A new study has concluded that antibiotic use varies by almost 95 percent in different neonatal intensive care units.
A study published today in the American Academy of Pediatrics journal has concluded that antibiotic use to treat suspected infection in neonatal intensive care units (NICUs) varies greatly from place to place.
Antibiotics are used to fight bacterial infections and can vary in intensity based on type. Because it’s important to monitor use of any sort of medication in newborns, researchers from California decided to look into how intensive care units use antibiotics in our youngest humans.
This was the largest study of its kind, examining care at 127 NICUs for 52,061 infants who spent a total of 746,051 days in the hospital. While researchers had expected some variation in antibiotic use, they said they were surprised by the extent to which antibiotic use differed.
They reported the use of antibiotics varied from 2.4 percent to 97 percent of patient-days with the median being about 24 percent.
“The 40-fold variation was much greater than expected or previously reported,” said study co-author Dr. Joseph Schulman, the director of NICU Quality Measurement and Improvement for California Children’s Services. “Perhaps even more surprising, there was no correlation between reported burden of proven infection and the rate of antibiotic use.”
That means, he said, that for approximately the same amount of infection, antibiotic use varied depending on location.
On one hand, the risk of serious illness or death from untreated infection in newborns is high and negative culture results cannot completely rule out infection. However, these findings indicate the threshold level for unproven but suspected infection can be raised for starting or continuing antibiotics, Schulman said.
The variation appears to be explained by how practitioners in NICUs interpret and respond to situations concerning unproven infection.
“At the core, the practice variation stems from inability to diagnose infection in neonates with perfect accuracy,” Dr. Schulman said.
These findings may result in the narrowing of the range of antibiotic use in NICUs.

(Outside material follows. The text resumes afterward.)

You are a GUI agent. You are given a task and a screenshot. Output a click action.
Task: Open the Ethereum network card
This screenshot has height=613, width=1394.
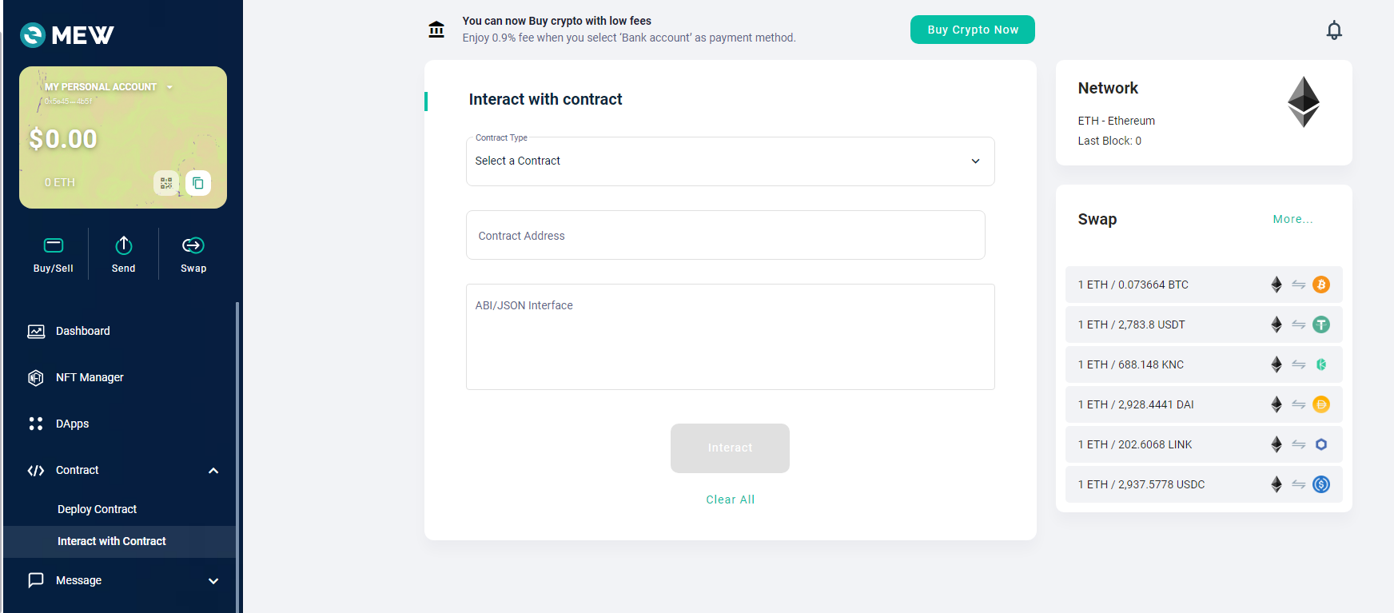(1204, 113)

Antibiotic use in newborns has been associated with increased risk of hospital-acquired infection, mortality, asthma later in life, altered balance of the microbes that colonize every person’s intestinal tract, as well as a serious neonatal inflammatory bowel condition called necrotizing enterocolitis, Schulman said.
Antibiotics treat infection by attacking invading microbes. However, they also kill good microbes and the eradication can lead to digestive problems or imbalance in the body.
Antibiotic use can also lead to antibiotic resistance, so overuse early in life can have a negative impact later on.
“Antibiotic use is also associated with the selection of disease-causing microbes that are resistant to multiple antibiotics,” Schulman said.
These so-called multi-drug resistant pathogens are associated with increased morbidity, mortality, cost of care, and length of hospital stay.
“There are tradeoffs between benefits and harms when treating suspected but unproven infection. These benefits and harms may vary among different neonates and these considerations need to be quantified,” Schulman said.
Moving forward, Schulman said it’s important that organizations track antibiotic use and see if it’s possible to streamline treatments.